## WHAT THE TASK REQUIRES
In the records below, the line with "The height and width of the screenshot is (540, 640)." opens the range and the line with "Click sort arrows" closes it; print that range exactly and nothing else.

*** Begin section ***

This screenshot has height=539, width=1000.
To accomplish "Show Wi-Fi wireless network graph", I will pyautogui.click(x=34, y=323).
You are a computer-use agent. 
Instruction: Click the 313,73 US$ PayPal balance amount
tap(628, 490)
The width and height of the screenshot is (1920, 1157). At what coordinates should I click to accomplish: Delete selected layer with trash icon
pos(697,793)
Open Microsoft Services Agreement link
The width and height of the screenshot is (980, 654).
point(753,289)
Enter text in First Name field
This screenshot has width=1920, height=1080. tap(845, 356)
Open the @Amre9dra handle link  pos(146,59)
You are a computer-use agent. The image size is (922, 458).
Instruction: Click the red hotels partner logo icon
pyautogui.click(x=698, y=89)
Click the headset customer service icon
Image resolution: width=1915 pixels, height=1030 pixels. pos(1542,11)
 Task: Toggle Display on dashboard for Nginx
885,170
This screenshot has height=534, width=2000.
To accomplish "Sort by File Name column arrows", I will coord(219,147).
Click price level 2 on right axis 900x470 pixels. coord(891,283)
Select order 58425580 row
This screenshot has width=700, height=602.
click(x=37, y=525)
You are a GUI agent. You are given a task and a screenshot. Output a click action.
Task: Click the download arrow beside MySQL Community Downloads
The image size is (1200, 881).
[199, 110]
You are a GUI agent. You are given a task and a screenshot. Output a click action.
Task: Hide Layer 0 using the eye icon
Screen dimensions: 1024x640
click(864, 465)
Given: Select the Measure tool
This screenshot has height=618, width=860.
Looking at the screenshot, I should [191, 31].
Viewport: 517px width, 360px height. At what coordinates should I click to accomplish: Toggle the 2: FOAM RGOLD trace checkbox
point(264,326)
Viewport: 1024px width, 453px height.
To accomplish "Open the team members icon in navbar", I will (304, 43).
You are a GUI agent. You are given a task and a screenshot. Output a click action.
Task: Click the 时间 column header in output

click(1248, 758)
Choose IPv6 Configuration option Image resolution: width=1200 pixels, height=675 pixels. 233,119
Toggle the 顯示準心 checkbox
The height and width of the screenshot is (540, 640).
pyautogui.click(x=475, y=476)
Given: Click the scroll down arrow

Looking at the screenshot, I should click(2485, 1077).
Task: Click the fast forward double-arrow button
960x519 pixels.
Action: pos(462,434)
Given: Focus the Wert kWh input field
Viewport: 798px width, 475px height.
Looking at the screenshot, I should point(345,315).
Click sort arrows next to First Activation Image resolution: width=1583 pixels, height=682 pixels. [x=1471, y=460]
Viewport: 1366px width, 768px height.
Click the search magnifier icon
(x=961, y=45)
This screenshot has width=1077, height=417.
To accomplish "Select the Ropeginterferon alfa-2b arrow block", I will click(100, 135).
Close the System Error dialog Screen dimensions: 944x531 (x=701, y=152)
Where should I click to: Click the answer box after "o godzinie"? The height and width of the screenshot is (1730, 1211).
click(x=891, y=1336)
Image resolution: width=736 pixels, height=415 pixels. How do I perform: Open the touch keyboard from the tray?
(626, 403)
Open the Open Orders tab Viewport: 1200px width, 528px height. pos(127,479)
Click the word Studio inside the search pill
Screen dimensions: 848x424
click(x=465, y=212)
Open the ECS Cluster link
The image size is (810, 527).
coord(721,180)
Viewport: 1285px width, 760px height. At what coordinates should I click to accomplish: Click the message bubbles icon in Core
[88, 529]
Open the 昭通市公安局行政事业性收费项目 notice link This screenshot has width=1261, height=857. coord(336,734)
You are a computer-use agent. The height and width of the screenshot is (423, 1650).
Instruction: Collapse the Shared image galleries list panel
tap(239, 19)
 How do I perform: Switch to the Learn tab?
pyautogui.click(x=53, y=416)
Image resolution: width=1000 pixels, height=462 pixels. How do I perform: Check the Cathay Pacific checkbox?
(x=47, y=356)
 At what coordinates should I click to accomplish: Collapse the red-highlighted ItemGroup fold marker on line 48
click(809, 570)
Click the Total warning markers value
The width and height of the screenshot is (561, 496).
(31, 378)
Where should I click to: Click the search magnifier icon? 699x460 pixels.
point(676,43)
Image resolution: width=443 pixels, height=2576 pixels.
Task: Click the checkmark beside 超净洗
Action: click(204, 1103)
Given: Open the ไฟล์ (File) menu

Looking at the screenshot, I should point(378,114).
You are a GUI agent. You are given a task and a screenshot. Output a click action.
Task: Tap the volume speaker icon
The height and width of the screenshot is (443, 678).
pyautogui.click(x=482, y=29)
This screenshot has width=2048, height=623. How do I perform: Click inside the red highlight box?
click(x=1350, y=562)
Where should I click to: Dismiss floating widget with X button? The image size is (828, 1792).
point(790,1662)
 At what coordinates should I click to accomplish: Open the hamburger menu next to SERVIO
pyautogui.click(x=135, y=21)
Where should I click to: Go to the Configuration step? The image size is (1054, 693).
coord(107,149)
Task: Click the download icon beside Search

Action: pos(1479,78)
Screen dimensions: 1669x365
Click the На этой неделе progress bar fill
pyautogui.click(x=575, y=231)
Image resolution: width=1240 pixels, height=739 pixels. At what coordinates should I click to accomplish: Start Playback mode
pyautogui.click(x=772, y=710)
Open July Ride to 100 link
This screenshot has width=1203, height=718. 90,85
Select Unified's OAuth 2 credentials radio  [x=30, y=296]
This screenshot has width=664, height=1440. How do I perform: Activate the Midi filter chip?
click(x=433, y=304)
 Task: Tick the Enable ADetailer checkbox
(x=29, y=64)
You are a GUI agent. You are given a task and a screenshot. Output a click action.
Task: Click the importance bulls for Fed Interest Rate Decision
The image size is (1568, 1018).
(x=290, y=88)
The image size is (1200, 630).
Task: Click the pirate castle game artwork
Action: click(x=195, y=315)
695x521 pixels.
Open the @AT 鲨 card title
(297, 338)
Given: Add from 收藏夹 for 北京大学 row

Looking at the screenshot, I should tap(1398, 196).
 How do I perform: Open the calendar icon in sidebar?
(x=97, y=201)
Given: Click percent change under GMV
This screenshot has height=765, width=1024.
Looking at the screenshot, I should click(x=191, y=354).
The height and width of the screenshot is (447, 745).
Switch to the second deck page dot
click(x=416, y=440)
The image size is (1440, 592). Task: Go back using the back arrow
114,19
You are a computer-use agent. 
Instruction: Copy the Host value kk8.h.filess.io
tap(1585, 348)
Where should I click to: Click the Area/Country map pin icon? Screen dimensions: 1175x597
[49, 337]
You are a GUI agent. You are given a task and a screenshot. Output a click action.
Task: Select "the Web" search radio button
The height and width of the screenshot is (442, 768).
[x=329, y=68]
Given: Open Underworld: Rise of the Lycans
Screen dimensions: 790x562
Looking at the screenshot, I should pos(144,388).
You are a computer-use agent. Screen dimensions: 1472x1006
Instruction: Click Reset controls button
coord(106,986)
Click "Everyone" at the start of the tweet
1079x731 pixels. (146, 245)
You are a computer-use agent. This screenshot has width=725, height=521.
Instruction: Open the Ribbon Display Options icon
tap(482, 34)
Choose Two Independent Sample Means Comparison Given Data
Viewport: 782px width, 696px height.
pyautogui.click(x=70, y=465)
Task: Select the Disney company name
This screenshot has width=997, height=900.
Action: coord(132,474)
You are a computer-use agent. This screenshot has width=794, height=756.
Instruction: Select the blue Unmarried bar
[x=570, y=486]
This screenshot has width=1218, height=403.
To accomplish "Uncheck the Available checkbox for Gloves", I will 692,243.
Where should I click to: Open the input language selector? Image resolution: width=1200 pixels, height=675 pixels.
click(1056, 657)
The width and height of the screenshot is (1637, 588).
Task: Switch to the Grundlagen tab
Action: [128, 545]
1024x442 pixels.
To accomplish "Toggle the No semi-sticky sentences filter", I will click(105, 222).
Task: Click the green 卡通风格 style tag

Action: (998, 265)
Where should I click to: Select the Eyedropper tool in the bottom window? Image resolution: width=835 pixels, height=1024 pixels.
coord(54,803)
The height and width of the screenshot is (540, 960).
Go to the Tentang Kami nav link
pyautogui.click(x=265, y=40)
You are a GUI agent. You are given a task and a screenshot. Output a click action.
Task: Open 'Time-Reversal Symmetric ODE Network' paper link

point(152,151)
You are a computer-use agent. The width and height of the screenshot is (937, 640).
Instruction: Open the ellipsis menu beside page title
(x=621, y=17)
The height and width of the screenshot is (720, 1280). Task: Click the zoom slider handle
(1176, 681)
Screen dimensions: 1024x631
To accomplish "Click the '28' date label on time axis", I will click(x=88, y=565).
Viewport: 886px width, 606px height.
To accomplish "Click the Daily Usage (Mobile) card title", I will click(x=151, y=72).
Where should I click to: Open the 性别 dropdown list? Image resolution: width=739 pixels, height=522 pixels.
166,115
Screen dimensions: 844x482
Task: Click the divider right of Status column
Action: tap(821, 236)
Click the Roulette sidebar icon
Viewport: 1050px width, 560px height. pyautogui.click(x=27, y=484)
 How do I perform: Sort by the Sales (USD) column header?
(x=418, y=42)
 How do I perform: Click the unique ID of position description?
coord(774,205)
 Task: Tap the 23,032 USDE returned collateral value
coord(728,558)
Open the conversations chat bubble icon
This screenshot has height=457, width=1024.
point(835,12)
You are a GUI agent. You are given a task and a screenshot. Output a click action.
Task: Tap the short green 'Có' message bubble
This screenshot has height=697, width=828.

*** End section ***

## OUTPUT BELOW
The height and width of the screenshot is (540, 640).
pyautogui.click(x=475, y=476)
Given: Click the scroll down arrow

Looking at the screenshot, I should click(2485, 1077).
Task: Click the fast forward double-arrow button
960x519 pixels.
Action: pos(462,434)
Given: Focus the Wert kWh input field
Viewport: 798px width, 475px height.
Looking at the screenshot, I should point(345,315).
Click sort arrows next to First Activation Image resolution: width=1583 pixels, height=682 pixels. [x=1471, y=460]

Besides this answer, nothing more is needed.